OKLAHOMA CITY (OBV) – A bill that in part eliminates Oklahoma’s franchise tax is on its way to Gov. Kevin Stitt’s desk for final approval.
The anti-franchise tax measure passed as part of House Bill 1039x, part of the concurrent special session, succeeding in the the Oklahoma Senate with a 36-9 vote on Friday and in the Oklahoma House of Representatives with a 77-20 vote on Wednesday.
The state’s franchise tax is a direct tax levied on a company’s net worth, taxing $1.25 for every $1,000 in capital, with the amount capped at $20,000, regardless of the company’s size or net worth.
Rep. Gerrid Kendrix, R-Altus, and Sen. Dave Rader, R-Tulsa, wrote the original legislation when it was House Bill 2695. Kendrix previously spoke with Oklahoma Business Voice and said the tax deters businesses from starting in or expanding into Oklahoma.

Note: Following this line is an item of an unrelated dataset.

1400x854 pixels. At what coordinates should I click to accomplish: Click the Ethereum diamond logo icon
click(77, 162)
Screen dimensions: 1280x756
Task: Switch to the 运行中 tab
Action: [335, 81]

“We’ve always been of the mindset that we want to encourage businesses to come to the state and grow their businesses here in the state. If you got a scenario where you punish them for investing, that just doesn’t make a lot of sense,” Kendrix said.
Kendrix described the franchise tax as an antiquated tax implemented in the 1970s during Gov. George Nigh’s administration.
“A lot of states used to use that [tax], now we’re down to about 14 or 15 states roughly [that still do],” Kendrix said. “I think it’s one of those we can do away with; it doesn’t have a large price to it. It’s another one of those we can take off the list, when we try to court businesses for the state of Oklahoma to say you don’t have a franchise filing responsibility.”
Fourteen states, including Oklahoma, have the franchise tax. Mississippi and Connecticut are both in the process of phasing out their franchise tax.
Out of the 400,000 plus businesses in the state, only around 70,000 businesses pay a franchise tax, according to information from The State Chamber Research Foundation.
Sen. Roger Thompson, R-Okemah, and Rep. Kevin Wallace, R-Wellston, were the authors of HB 1039. Rep. Mark Lepak, R-Claremore, Sen. Chuck Hall, R-Perry, Rep. Ryan Martinez, R-Edmond, and Sen. John Michael Montgomery, R-Lawton, all contributed to the bill’s development.